Saturday, February 25, 2012

James Shapiro Responds to Coyne

James Shapiro responded to Jerry Coyne's criticisms, which Coyne put in the combox, instead of starting another thread, which would have been the polite thing to do. So I didn't realize that Shapiro had responded until just a few minutes ago.

 There's an interesting discussion in the combox afterwards.  I made a few observations from it:

1)  There is some agreement that environmental stress can cause an organism to increase mutation frequency to its genome, in order to solve the crisis.

2)  However, are the mutations just random attempts to solve the crisis, like a blind man trying to find his way out of a maze, or does the organism somehow "know" which mutations are more likely to solve the problem?

3)  Either way, it still leaves in place Darwin's claim that natural selection decides which variations survive.

4)  Why isn't anyone talking about (genetic) drift as an alternative to natural selection?  That, it seems to me, is the real challenge to Darwin's claim about natural selection.

Let me add a fifth point:

5)  What mechanisms cause organisms to increase their mutation rates?  Have these mechanisms  been acquired through evolution?  Or were they part of the original cells?

5 comments:

Crude said...

One question.

Does the standard Coyne uses here - 'natural selection fixes the change' - make it so natural selection is, essentially, bulletproof by definition? His reply seems to be that, no matter what the source of novelty may be, if natural selection touches on it in any way or plays any role, then "natural selection is the explanation for what we see".

It's a little like saying that, if flat out hopeful monster theory is true, then Coyne will just turn around and insist that natural selection is still the only game in town because the "better" hopeful monsters will survive.
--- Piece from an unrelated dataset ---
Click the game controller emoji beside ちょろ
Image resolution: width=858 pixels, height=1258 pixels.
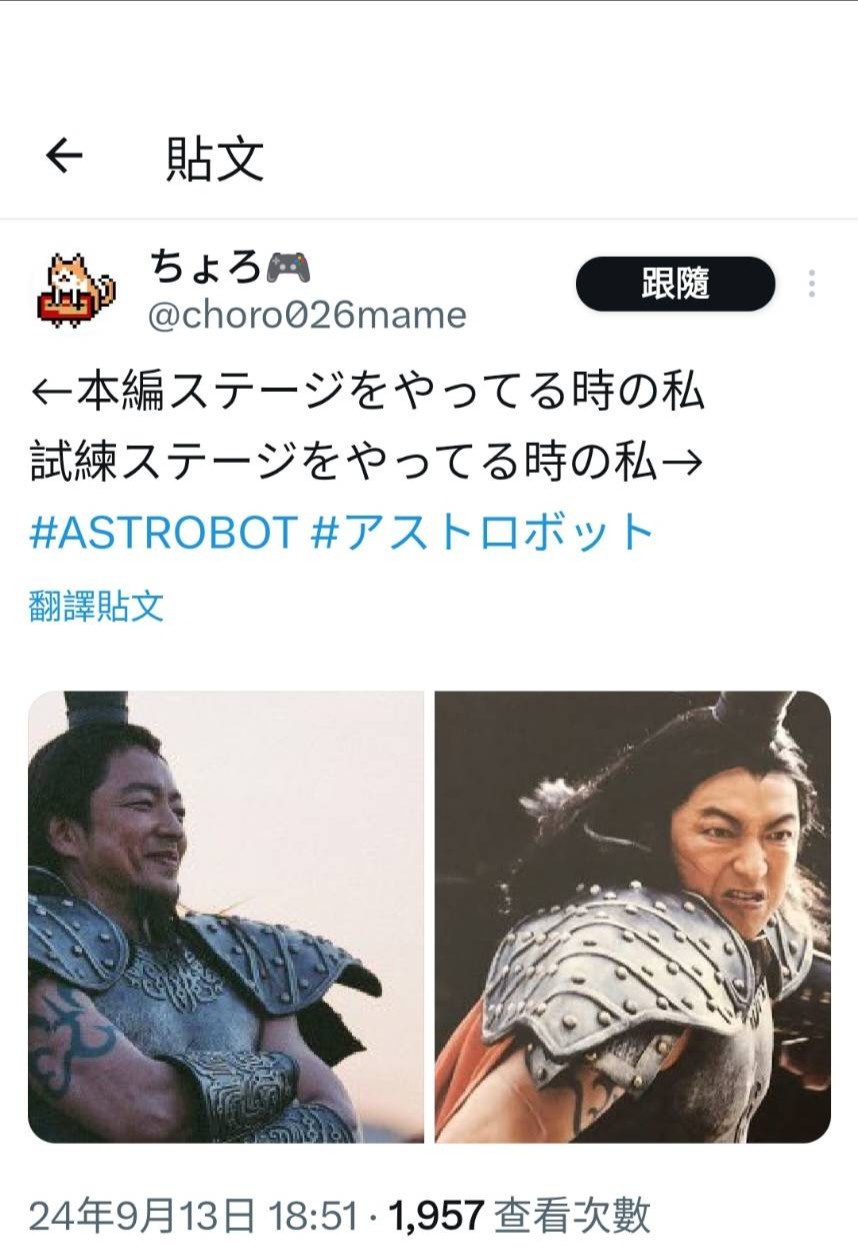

But that seems close to making natural selection downright trivial.

Bilbo said...

In his book, The Edge of Evolution, Michael Behe defined neo-Darwinism as consisting of three parts: Common descent, natural selection, and random mutation. Behe went on to accept natural selection, and even argued for common descent, but argued that at least some mutations are non-random. If I remember, Behe said something about natural selection being trivially true. It doesn't explain the source of variation or novelty in evolution. It just explains which ones survive.

But there are biologists who favor genetic drift as the explanation of which ones survive, instead of natural selection. Thus variation A may survive variation B, not because it survives better in the given environment, but because its offspring became the dominant form by chance.
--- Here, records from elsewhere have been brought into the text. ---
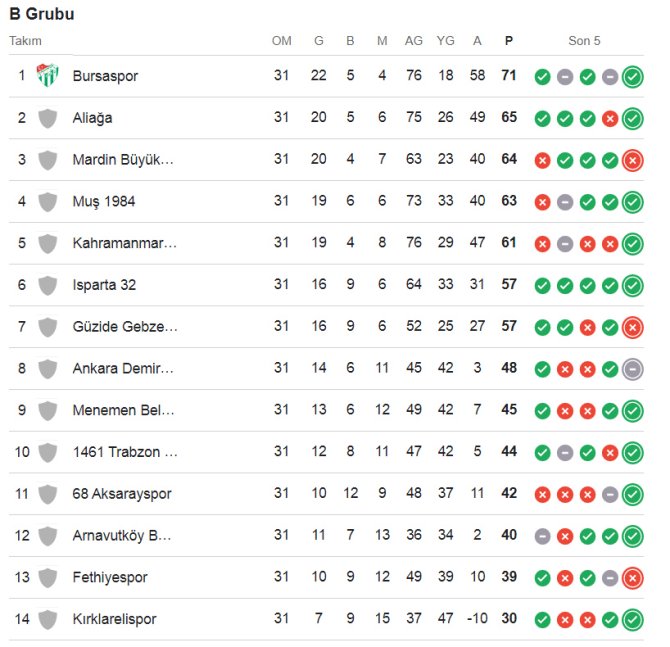Screen dimensions: 670x647
Task: Click Fethiyespor's highlighted latest loss icon
Action: click(x=632, y=578)
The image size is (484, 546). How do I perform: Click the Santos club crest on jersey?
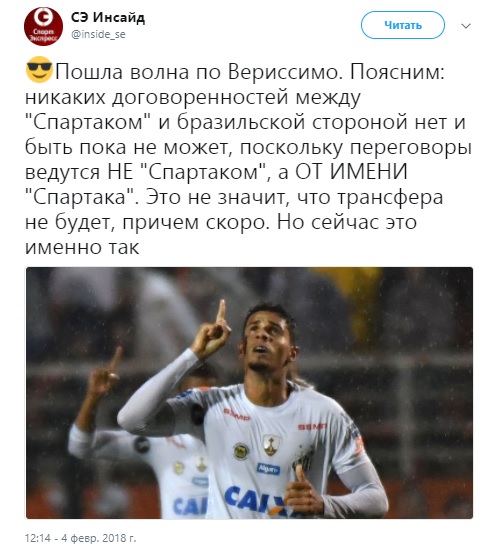pos(302,459)
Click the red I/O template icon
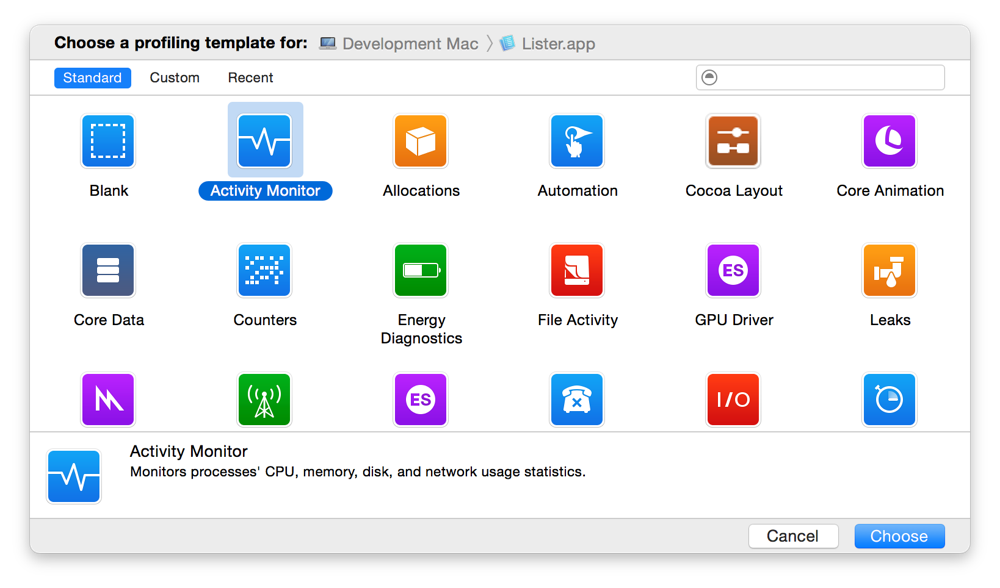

I'm surprised no one is bringing this up in the discussion. I would, but my comments don't survive in Cousin Jerry's combox. I suspect artificial selection is to blame, but I can't prove it.

Bilbo said...

So yes, Coyne would say that Hopeful Monster A survived, and Hopeful Monster B didn't survive, because of natural selection. That doesn't explain how in the heck either Hopeful Monster arose in the first place, though.

Crude said...

Well, if you want to really cause hell, ask this question: is there a way to scientifically test between artificial selection and natural selection?

I agree that to take Coyne's route, apparently, would mean that natural selection hardly does much of anything. At least if I understand him right, I don't see him offering much of a response to Shapiro than "well, no matter why or how the mutations happened, if it was a beneficial change than that helped it survive, so natural selection is still involved and I win".

And yes, drift seems like it would complicate matters as well. I suppose Coyne's response would simply be, "Unless drift, but that's rare I bet and who cares anyway, quit talking about it".

Bilbo said...

Crude: ...is there a way to scientifically test between artificial selection and natural selection?

Excellent question.

I'd like to know what Coyne thinks about the significance of drift.